Assessore Benveduti: «Liguria ostaggio di Autostrade e Governo»

«Inaccettabile che cittadini e turisti non possano muoversi in Liguria, senza esser fermati da code interminabili»

Genova. «Dopo decenni di abbandono infrastrutturale, la Liguria è oggi ostaggio di Autostrade e dell’insipienza del Governo. Altro che ripartenza, altro che Fase 3. A farne le spese sono i nostri cittadini, le nostre imprese, il nostro tessuto economico. Serve una programmazione e una pianificazione dei lavori che tenga conto delle necessità territoriali, non è più accettabile che il Mit non batta chiodo sull’argomento e disdegni gli inviti di Regione Liguria a partecipare ai tavoli di coordinamento, che periodicamente convochiamo con i rappresentanti economici». È il commento dell’assessore regionale allo Sviluppo economico Andrea Benveduti.

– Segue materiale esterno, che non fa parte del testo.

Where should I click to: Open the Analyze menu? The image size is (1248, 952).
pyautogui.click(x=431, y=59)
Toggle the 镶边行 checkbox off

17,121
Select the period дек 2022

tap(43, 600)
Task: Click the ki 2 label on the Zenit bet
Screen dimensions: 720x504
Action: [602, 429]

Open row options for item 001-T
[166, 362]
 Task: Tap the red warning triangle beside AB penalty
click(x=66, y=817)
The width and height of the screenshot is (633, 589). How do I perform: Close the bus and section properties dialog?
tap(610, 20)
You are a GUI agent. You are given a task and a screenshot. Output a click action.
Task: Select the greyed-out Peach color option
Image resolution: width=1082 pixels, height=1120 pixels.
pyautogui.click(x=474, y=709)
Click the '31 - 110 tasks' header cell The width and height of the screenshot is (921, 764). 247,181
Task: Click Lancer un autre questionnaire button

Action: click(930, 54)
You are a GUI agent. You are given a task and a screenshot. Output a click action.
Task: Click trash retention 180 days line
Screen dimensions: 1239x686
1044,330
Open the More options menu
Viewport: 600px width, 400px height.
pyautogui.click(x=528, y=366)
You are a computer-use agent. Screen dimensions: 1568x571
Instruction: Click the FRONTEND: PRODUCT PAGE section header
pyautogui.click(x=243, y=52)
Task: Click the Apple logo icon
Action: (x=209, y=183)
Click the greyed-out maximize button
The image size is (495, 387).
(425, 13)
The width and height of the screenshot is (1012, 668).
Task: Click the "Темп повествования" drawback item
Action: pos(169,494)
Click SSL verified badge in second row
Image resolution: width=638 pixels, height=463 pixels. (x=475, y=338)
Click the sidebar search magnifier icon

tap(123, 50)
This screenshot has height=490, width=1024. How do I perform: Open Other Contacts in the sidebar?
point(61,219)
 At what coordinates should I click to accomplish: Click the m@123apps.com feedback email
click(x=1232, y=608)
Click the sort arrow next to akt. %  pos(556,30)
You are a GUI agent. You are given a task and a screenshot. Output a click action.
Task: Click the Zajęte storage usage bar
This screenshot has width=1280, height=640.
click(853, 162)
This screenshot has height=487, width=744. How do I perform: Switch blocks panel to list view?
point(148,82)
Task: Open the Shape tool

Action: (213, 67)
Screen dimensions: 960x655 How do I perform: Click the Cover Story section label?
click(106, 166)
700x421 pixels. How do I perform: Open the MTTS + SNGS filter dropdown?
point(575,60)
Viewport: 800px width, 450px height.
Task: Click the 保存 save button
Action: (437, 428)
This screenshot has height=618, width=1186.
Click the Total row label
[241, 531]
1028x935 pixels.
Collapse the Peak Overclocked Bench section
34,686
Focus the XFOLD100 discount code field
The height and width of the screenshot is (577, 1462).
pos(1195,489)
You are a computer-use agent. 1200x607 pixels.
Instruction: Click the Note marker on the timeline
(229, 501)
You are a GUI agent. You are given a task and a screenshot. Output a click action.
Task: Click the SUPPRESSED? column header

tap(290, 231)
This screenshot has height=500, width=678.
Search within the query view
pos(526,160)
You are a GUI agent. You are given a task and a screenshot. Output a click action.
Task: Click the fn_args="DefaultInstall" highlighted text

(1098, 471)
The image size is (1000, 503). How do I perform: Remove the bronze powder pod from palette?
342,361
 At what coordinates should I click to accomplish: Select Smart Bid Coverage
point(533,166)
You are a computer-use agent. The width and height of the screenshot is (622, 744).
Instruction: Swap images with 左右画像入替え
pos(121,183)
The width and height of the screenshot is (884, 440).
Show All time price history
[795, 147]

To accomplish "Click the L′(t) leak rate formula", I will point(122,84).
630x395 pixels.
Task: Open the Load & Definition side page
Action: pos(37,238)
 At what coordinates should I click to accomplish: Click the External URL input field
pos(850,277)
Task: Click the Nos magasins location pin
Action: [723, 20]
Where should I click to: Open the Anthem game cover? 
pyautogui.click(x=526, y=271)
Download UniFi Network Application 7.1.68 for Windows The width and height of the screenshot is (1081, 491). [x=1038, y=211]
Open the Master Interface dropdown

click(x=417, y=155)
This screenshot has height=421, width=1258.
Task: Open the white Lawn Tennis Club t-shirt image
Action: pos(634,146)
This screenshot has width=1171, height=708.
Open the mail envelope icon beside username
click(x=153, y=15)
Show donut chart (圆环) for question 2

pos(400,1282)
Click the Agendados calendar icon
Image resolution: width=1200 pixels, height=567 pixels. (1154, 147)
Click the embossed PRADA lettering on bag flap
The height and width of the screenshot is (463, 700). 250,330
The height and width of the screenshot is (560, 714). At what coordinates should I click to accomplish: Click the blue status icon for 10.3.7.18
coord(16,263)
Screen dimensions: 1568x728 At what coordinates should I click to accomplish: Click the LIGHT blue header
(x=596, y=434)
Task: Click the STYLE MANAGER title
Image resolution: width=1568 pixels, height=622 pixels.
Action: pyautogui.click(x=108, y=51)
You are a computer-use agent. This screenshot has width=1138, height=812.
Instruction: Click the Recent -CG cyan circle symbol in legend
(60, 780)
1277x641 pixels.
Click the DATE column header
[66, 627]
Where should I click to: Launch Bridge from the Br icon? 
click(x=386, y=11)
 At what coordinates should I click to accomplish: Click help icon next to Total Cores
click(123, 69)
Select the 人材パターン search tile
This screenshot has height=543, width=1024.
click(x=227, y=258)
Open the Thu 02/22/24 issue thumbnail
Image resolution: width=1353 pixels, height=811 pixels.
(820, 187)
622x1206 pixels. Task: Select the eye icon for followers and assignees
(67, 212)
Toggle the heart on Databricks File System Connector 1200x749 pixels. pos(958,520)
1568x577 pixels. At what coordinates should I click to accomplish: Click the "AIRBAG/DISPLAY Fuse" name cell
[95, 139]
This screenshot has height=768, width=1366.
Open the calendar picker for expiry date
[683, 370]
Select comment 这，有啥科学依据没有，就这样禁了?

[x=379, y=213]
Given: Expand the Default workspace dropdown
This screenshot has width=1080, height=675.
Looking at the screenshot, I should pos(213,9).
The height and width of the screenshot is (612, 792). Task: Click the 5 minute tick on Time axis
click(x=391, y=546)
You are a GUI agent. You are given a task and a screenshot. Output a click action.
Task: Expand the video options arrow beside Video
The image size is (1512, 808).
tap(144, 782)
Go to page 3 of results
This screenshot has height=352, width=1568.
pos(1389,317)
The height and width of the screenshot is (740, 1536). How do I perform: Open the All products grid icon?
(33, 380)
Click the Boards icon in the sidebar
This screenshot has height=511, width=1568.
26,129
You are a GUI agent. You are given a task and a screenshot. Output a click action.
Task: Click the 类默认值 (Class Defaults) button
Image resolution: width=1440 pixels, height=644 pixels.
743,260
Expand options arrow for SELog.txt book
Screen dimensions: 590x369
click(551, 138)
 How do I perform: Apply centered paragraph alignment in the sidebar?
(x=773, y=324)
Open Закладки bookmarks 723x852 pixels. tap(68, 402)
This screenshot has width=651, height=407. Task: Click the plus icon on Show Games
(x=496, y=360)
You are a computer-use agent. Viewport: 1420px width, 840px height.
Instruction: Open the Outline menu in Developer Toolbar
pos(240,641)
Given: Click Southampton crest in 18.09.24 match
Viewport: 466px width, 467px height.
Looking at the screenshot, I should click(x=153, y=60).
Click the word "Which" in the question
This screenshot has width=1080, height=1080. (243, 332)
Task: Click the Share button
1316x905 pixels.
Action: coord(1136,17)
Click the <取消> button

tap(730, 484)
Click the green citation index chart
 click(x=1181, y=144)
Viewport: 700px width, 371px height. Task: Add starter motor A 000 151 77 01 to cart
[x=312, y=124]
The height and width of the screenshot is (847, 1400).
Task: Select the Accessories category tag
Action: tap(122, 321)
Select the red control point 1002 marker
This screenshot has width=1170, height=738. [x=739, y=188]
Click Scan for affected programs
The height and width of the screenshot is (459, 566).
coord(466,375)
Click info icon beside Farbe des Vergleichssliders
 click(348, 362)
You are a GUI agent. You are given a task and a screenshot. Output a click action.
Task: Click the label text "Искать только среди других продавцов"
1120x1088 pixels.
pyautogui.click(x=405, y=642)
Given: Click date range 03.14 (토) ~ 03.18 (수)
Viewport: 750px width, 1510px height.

«Troviamo inaccettabile – aggiunge l’assessore – che cittadini e turisti non possano muoversi in Liguria, senza esser fermati da code interminabili. Perché i controlli alle gallerie non sono stati fatti durante i tre mesi di lockdown? I lavori al nuovo ponte di Genova presentavano gli stessi problemi, eppure sono andati avanti e non hanno maturato alcun tipo di ritardo. Per anni abbiamo pagato pedaggi esorbitanti e ora ci ritroviamo in isolamento. Settori come il turismo e la ristorazione sono strozzati da questa situazione, così come il porto, le cui merci sono per il 90% trasportate su gomma. Per non parlare della presa in giro dell’unico e inutile collegamento giornaliero Alitalia tra Genova e Roma, che obbliga di fatto chi viaggia per lavoro a soggiornare nella capitale, perché inconciliabile con il ritorno».

«Incapacità elevata a merito che serve alla nostra Liguria un cocktail mortale, da cui difficilmente riusciremo a riprenderci, se non viene invertita la rotta. Con il “modello Genova” il nuovo ponte è stato ricostruito in un anno. Anziché litigare su tutto, tranne che sulle loro poltrone, il governo dovrebbe preoccuparsi di sbloccare finalmente i 14,5 miliardi di investimenti sulle autostrade, per avviare la Gronda e altre medie e grandi opere ancora ferme al palo, su cui la Liguria si gioca il proprio futuro. Siamo stufi di una politica che non si assume le proprie responsabilità e blocca interi settori dell’economia della nostra Regione», conclude Benveduti.